**Requirement:**
Without changing a word, copy every line of the listing below and leave out the images.

**Data for analysis:**
================

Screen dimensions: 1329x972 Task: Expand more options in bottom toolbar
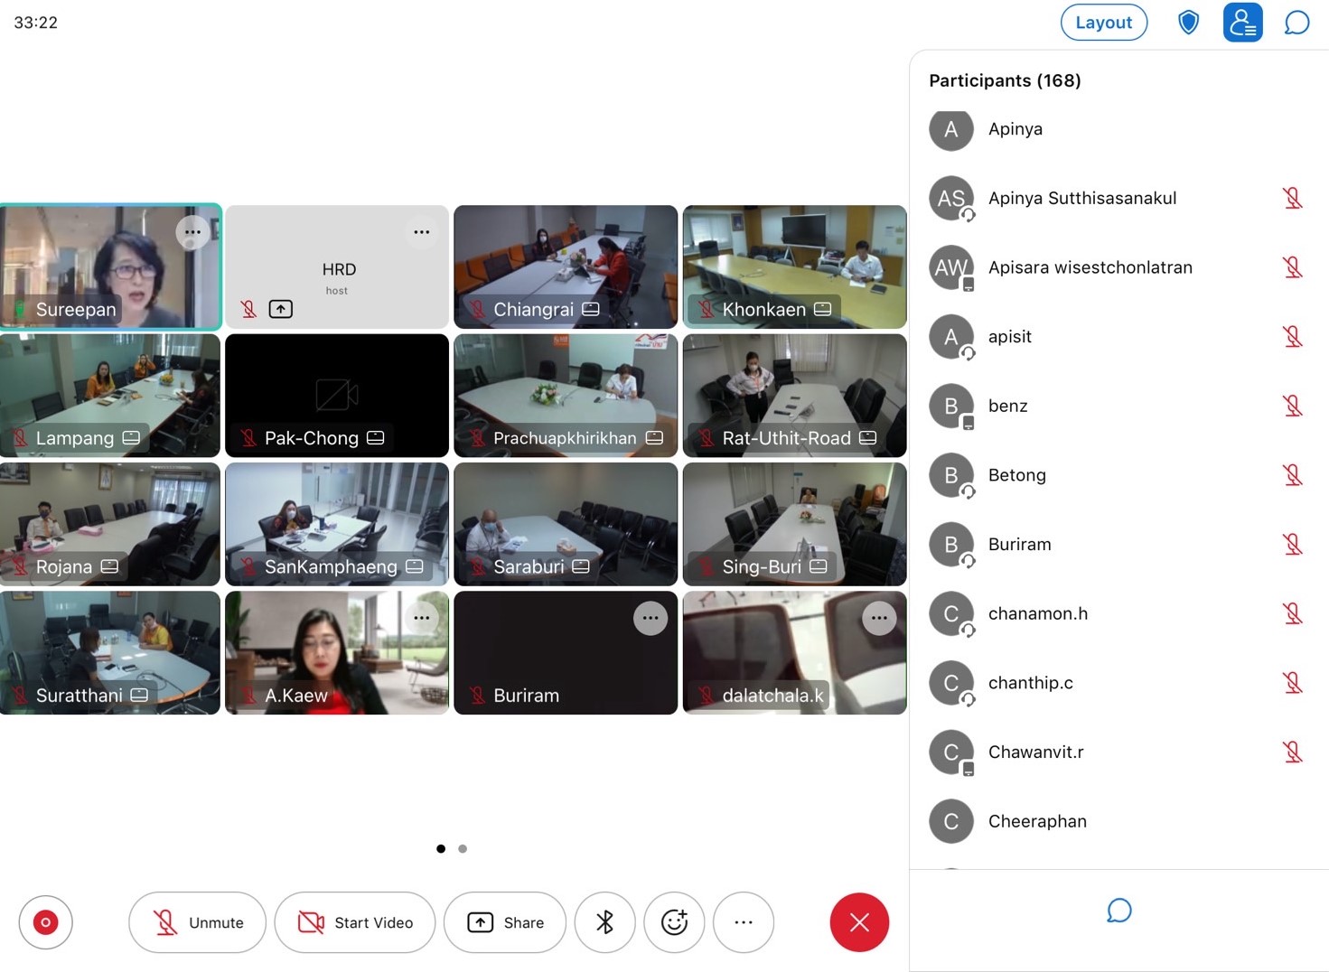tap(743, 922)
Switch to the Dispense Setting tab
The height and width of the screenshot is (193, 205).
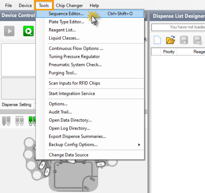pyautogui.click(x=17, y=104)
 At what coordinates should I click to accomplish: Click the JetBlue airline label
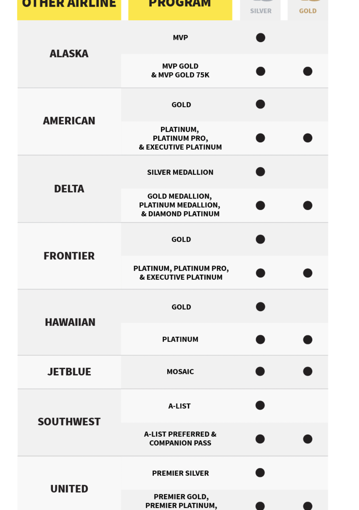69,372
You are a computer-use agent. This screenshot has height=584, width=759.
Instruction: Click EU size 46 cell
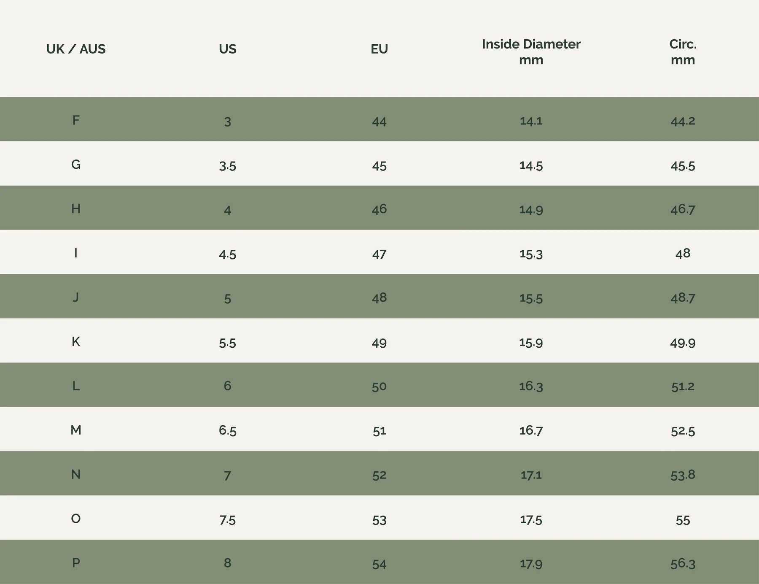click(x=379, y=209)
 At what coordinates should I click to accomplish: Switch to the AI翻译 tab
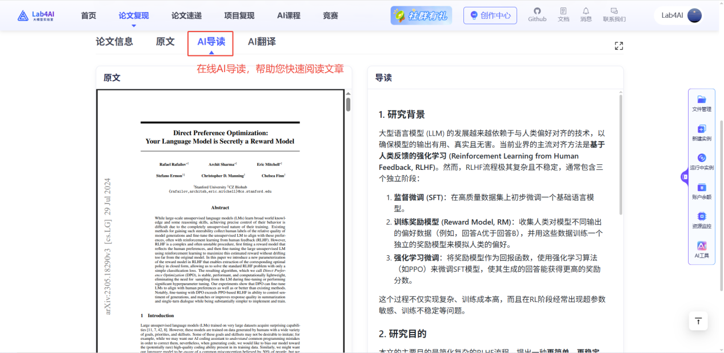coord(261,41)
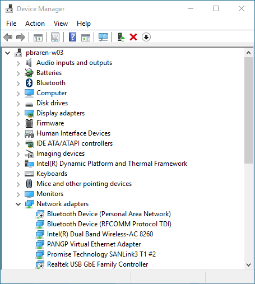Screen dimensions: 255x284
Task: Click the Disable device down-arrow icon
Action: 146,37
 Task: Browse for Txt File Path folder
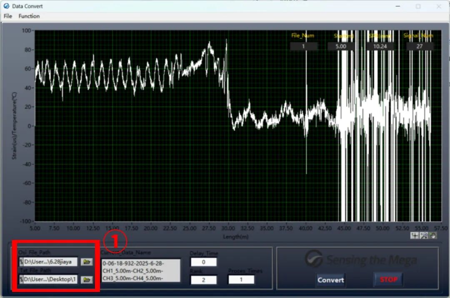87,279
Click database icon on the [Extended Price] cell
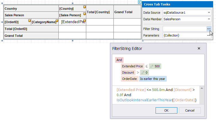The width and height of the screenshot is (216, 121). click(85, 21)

================

**Task solution:**
Screen dimensions: 1329x972 Task: Expand more options in bottom toolbar
tap(743, 922)
Switch to the Dispense Setting tab
The height and width of the screenshot is (193, 205).
pyautogui.click(x=17, y=104)
 At what coordinates should I click to accomplish: Click the JetBlue airline label
69,372
You are a computer-use agent. This screenshot has height=584, width=759.
Instruction: Click EU size 46 cell
click(x=379, y=209)
 At what coordinates should I click to accomplish: Switch to the AI翻译 tab
coord(261,41)
Screen dimensions: 255x284
Task: Click the Disable device down-arrow icon
Action: 146,37
 Task: Browse for Txt File Path folder
87,279
Click database icon on the [Extended Price] cell
The width and height of the screenshot is (216, 121). click(85, 21)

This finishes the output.